Raises ValueError if the graph contains a cycle or if treatment == outcome.

g_computation(df, treatment, outcome, adjustment_set, n_bootstrap=200, seed=0, learner='linear')

Adjusted marginal effect E[Y | do(T=1)] − E[Y | do(T=0)] by standardization.

aipw(df, treatment, outcome, adjustment_set, n_bootstrap=200, seed=0, learner='linear', clip=(0.02, 0.98))

Augmented inverse-propensity weighted estimator.

Consistent if either the outcome model or the propensity model is correct. Continuous treatments are median-binarized first; results are interpreted as the effect of being above vs below the cohort median.

default_wearable_dag()

Encodes the assumed causal structure of the synthetic cohort:

age, sex → baseline_hr, baseline_hrv heat_index → sleep_efficiency, hrv_rmssd stress_proxy → sleep_efficiency, hrv_rmssd, missing activity → resting_hr, hrv_rmssd, ppg_motion device_type → resting_hr, sqi skin_tone → ppg_sqi sleep_efficiency → hrv_rmssd (mediator)

The graph is small on purpose. Anyone applying this to a real cohort should write down their own DAG; this one is a starting point and a worked example.

screening_vs_adjusted_table(df, pairs, dag=None, learner='linear', default_covariates=None)

For each (confounder, outcome) pair, report screening r AND AIPW adjusted effect.

If the DAG yields an empty back-door set (e.g., the treatment is a root node), we fall back to default_covariates to give a useful adjusted estimate.

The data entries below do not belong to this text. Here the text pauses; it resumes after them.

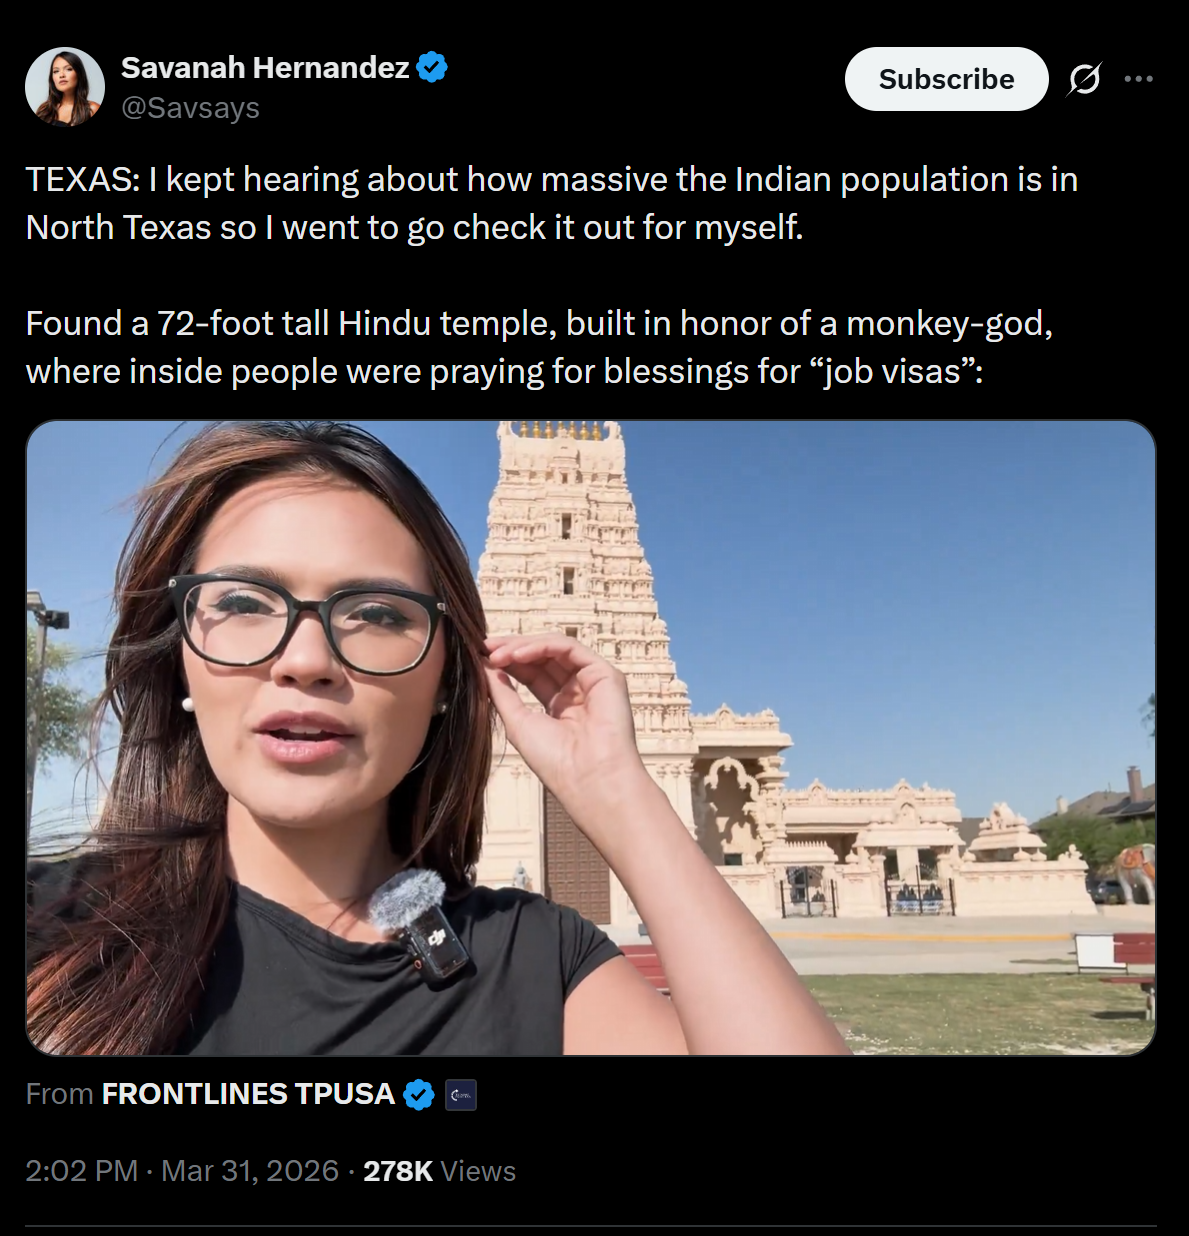Click the 278K Views count
The image size is (1189, 1236).
(x=439, y=1171)
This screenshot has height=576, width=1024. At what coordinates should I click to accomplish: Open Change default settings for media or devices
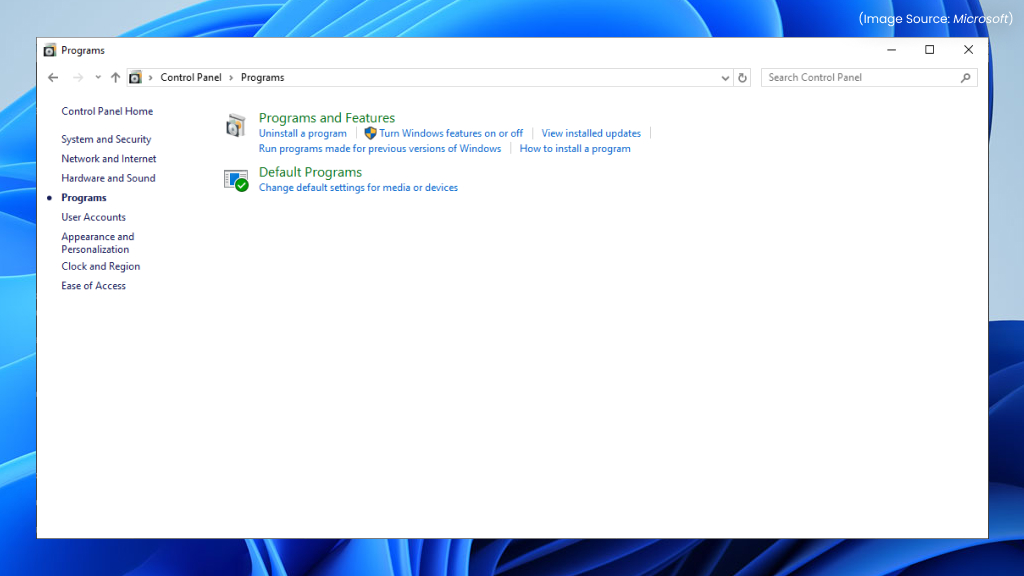[358, 188]
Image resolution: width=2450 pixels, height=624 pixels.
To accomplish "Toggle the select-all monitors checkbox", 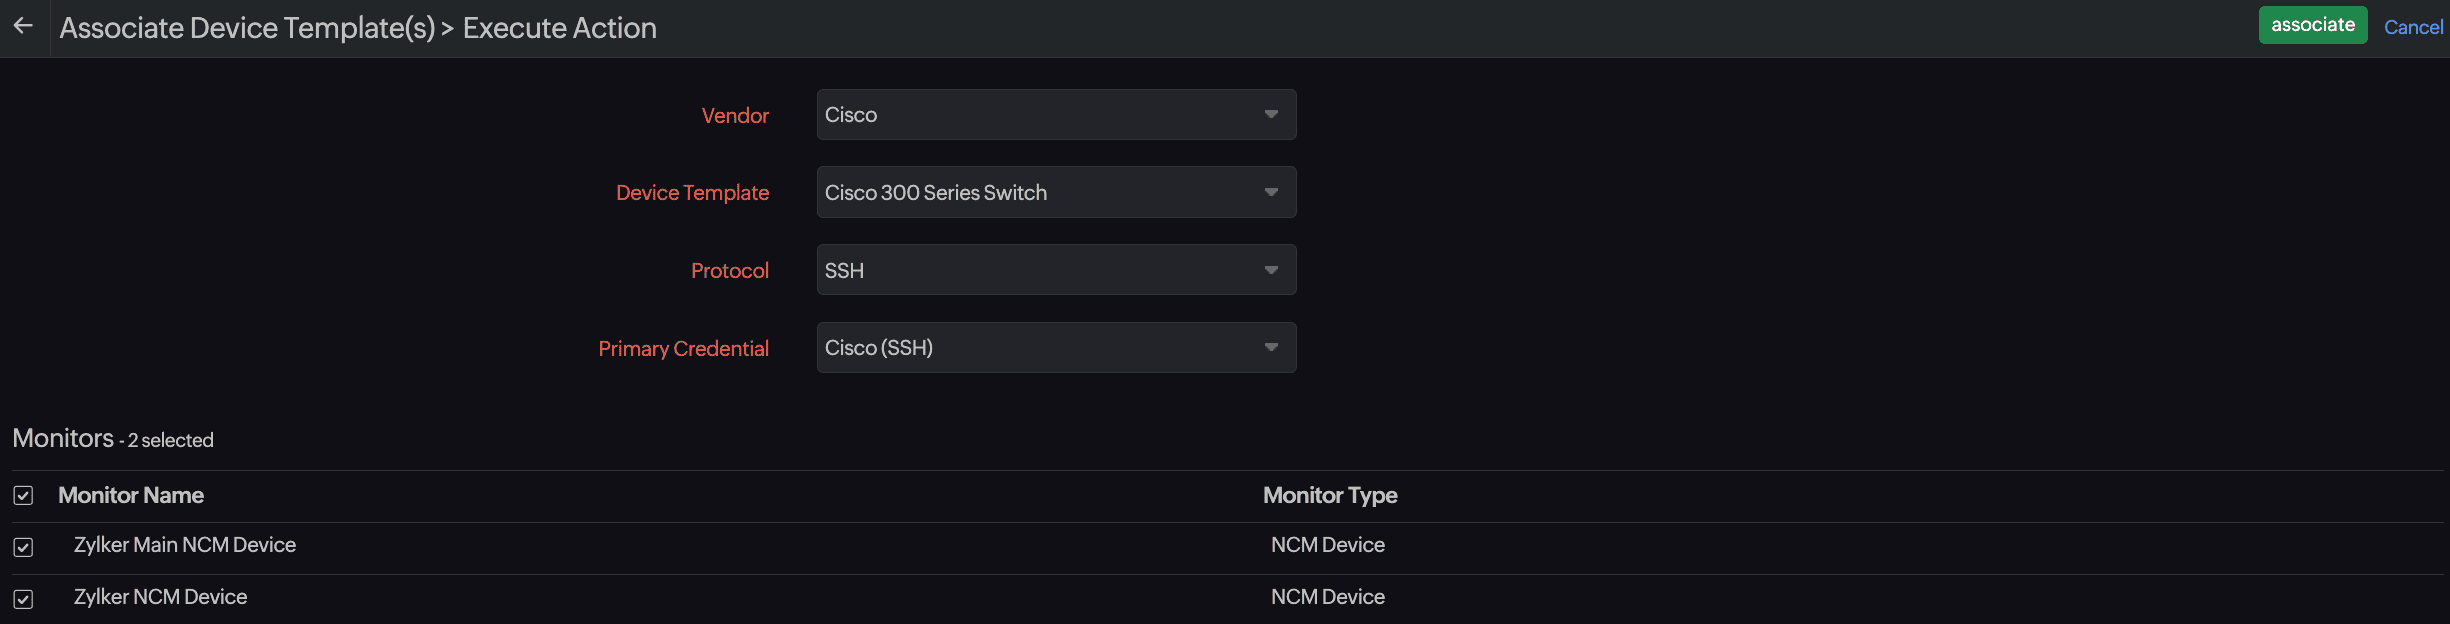I will tap(23, 496).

This is a deliberate convenience: anyone with a real DAG should pass it in.

environmental_confounding

Environmental confounders: heat, AQI, humidity.

heat_sleep_confounding

A focused module on heat × sleep confounding.

missingness_dynamics

Missingness as signal: clustering, consecutive dropout, state dependence.

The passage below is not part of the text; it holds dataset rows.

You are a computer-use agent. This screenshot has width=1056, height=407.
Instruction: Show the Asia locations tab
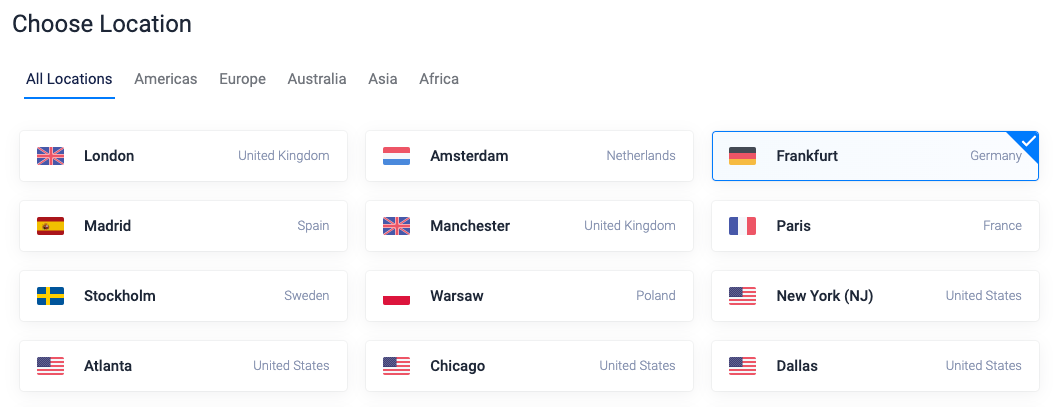click(382, 79)
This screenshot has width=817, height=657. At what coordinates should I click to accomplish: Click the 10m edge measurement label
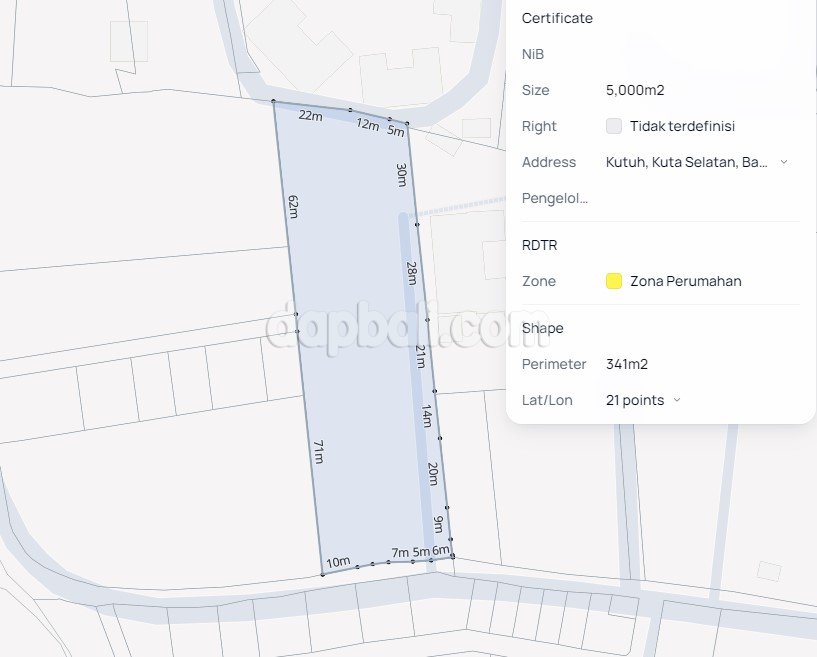(x=338, y=562)
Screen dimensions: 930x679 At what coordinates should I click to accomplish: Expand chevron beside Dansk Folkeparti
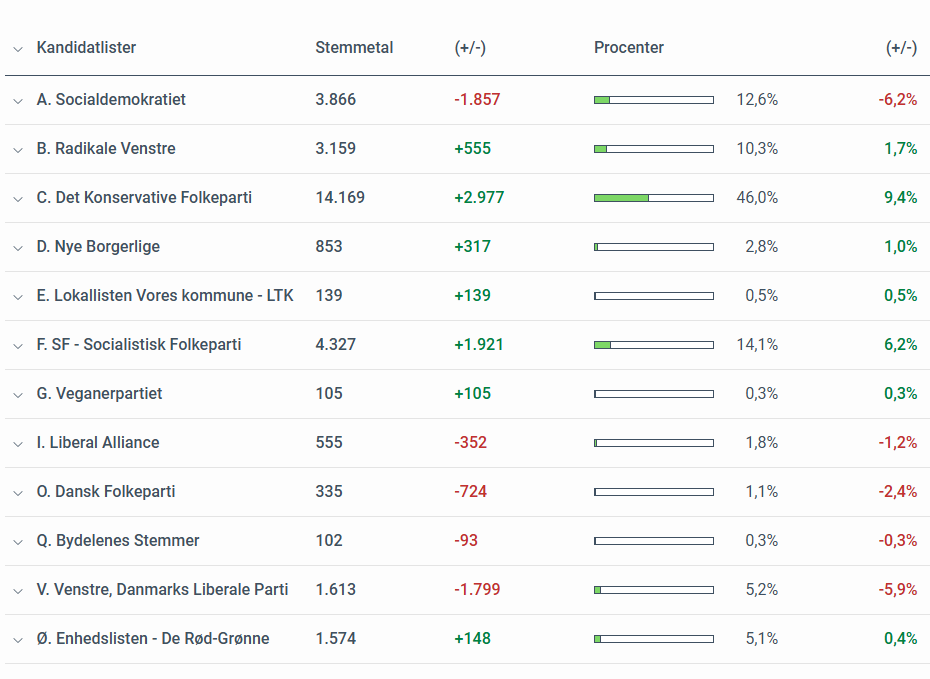[18, 492]
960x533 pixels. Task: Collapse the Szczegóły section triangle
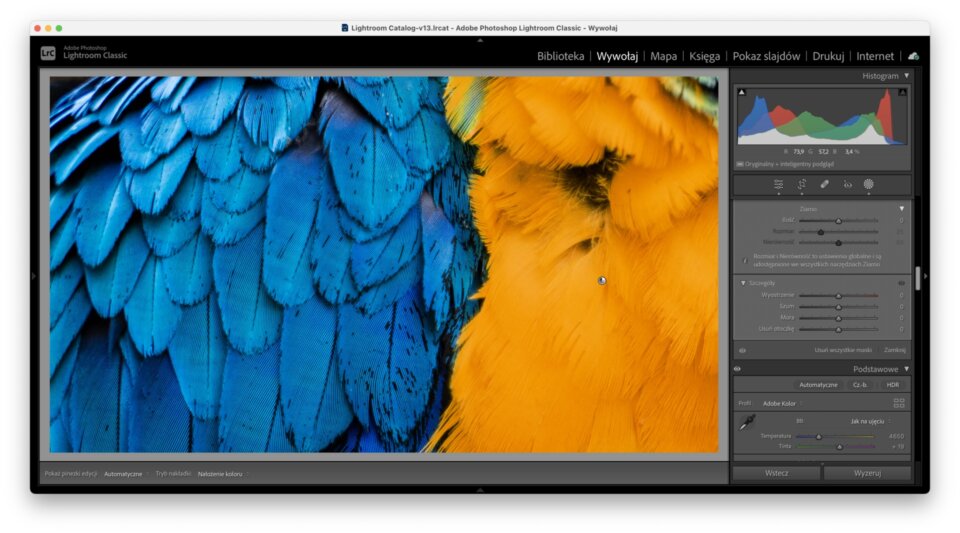743,283
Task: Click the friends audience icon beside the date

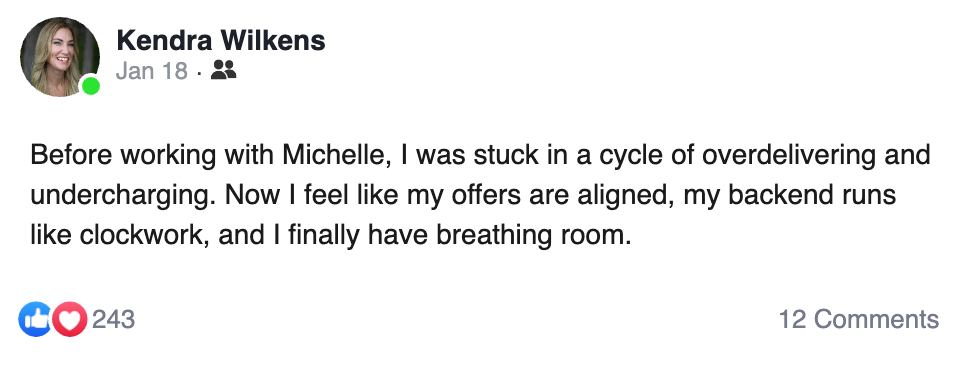Action: point(223,71)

consecutive_run_lengths(flags)

Return lengths of consecutive 1-runs in a binary array.

state_dependent_missingness(df)

Does missingness correlate with stress / poor sleep / heat?

Reliability

ICC, test-retest stability, bootstrap reliability primitives.

biomedical_signal_forensics_lab.reliability

Reliability engine: ICC, test-retest, drift, device bias, trust score.

biomarker_trust_score

Digital Biomarker Trust Score (DBTS).

Six sub-scores → weighted composite in [0, 100] with a categorical label. All weights and thresholds are loaded from configs/reliability.yaml so the score is auditable.

DigitalBiomarkerTrustScore

Compute the trust score and its sub-components from a participant frame.

Inputs are kept simple on purpose: a per-participant dataframe with the daily columns plus any computed artifact / signal quality columns. We derive each sub-score with a transparent rule and combine via the configured weights.

change_point

Change-point detection on participant time-series.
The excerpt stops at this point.